你好,非常想知道单卡单机训练时该怎么修改代码,自己尝试直接单卡运行,在此处报错
Traceback (most recent call last):
File "train.py", line 429, in
train()
File "train.py", line 292, in train
out, out16, out32, detail8 = net(im)
File "/root/miniconda3/lib/python3.8/site-packages/torch/nn/modules/module.py", line 1102, in _call_impl
return forward_call(*input, **kwargs)
File "/root/miniconda3/lib/python3.8/site-packages/torch/nn/parallel/distributed.py", line 885, in forward
inputs, kwargs = self.to_kwargs(inputs, kwargs, self.device_ids[0])
File "/root/miniconda3/lib/python3.8/site-packages/torch/nn/parallel/distributed.py", line 992, in to_kwargs
inputs = self._recursive_to(inputs, device_id) if inputs else []
File "/root/miniconda3/lib/python3.8/site-packages/torch/nn/parallel/distributed.py", line 986, in _recursive_to
res = to_map(inputs)
File "/root/miniconda3/lib/python3.8/site-packages/torch/nn/parallel/distributed.py", line 977, in to_map
return list(zip(*map(to_map, obj)))
File "/root/miniconda3/lib/python3.8/site-packages/torch/nn/parallel/distributed.py", line 955, in to_map
if obj.device == torch.device("cuda", target_gpu):
RuntimeError: Device index must not be negative
将local_rank默认值改为0后又有如下报错:
Traceback (most recent call last):
File "train.py", line 429, in
train()
File "train.py", line 292, in train
out, out16, out32, detail8 = net(im)
File "/root/miniconda3/lib/python3.8/site-packages/torch/nn/modules/module.py", line 1102, in _call_impl
return forward_call(*input, **kwargs)
File "/root/miniconda3/lib/python3.8/site-packages/torch/nn/parallel/distributed.py", line 886, in forward
output = self.module(*inputs[0], **kwargs[0])
File "/root/miniconda3/lib/python3.8/site-packages/torch/nn/modules/module.py", line 1102, in _call_impl
return forward_call(*input, **kwargs)
File "/root/STDC-Seg/models/model_stages.py", line 272, in forward
feat_res2, feat_res4, feat_res8, feat_res16, feat_cp8, feat_cp16 = self.cp(x)
File "/root/miniconda3/lib/python3.8/site-packages/torch/nn/modules/module.py", line 1102, in _call_impl
return forward_call(*input, **kwargs)
File "/root/STDC-Seg/models/model_stages.py", line 141, in forward
avg = self.conv_avg(avg)
File "/root/miniconda3/lib/python3.8/site-packages/torch/nn/modules/module.py", line 1102, in _call_impl
return forward_call(*input, **kwargs)
File "/root/STDC-Seg/models/model_stages.py", line 31, in forward
x = self.bn(x)
File "/root/miniconda3/lib/python3.8/site-packages/torch/nn/modules/module.py", line 1102, in _call_impl
return forward_call(*input, **kwargs)
File "/root/STDC-Seg/modules/bn.py", line 118, in forward
return inplace_abn_sync(x, self.weight, self.bias, self.running_mean, self.running_var,
RuntimeError: Some elements marked as dirty during the forward method were not returned as output.

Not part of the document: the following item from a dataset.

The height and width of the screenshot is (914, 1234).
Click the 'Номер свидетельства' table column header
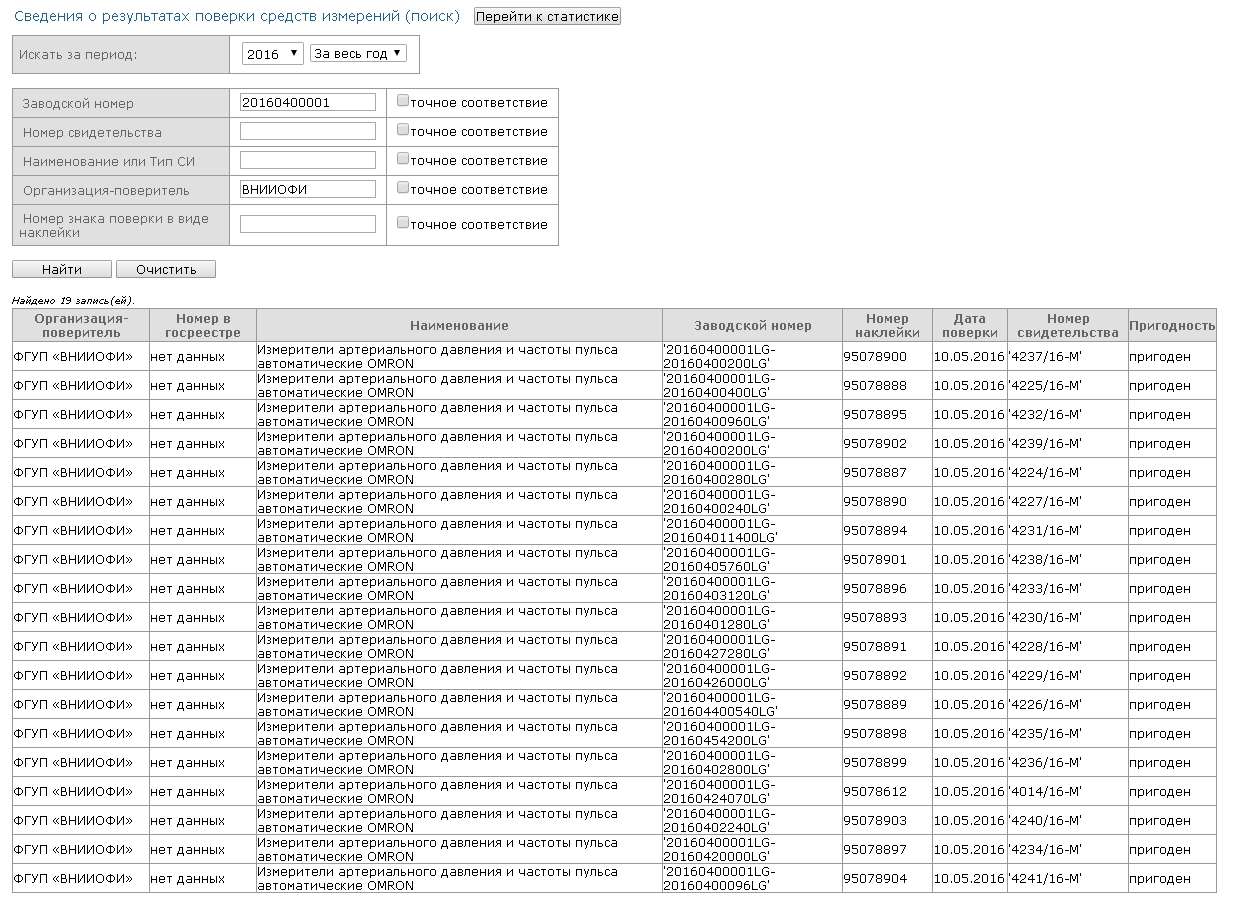[x=1068, y=325]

The inputs that are modified inplace must all be outputs of the Function.
不知道该怎么解决,非常想知道怎么解决,或者希望能指点要去掉分布式训练该怎么修train.py,万分感谢!
你好,请问你最后解决了这个问题,在单卡单机上训练成功了没有?
RuntimeError: Some elements marked as dirty during the forward method were not returned as output. The inputs that are modified inplace must all be outputs of the Function.
@yang-stephen @Lee6384
报上述错误,BatchNorm2d函数不对,建议使用torch官方正则化函数,即nn.BatchNorm2d (model_stages.py里)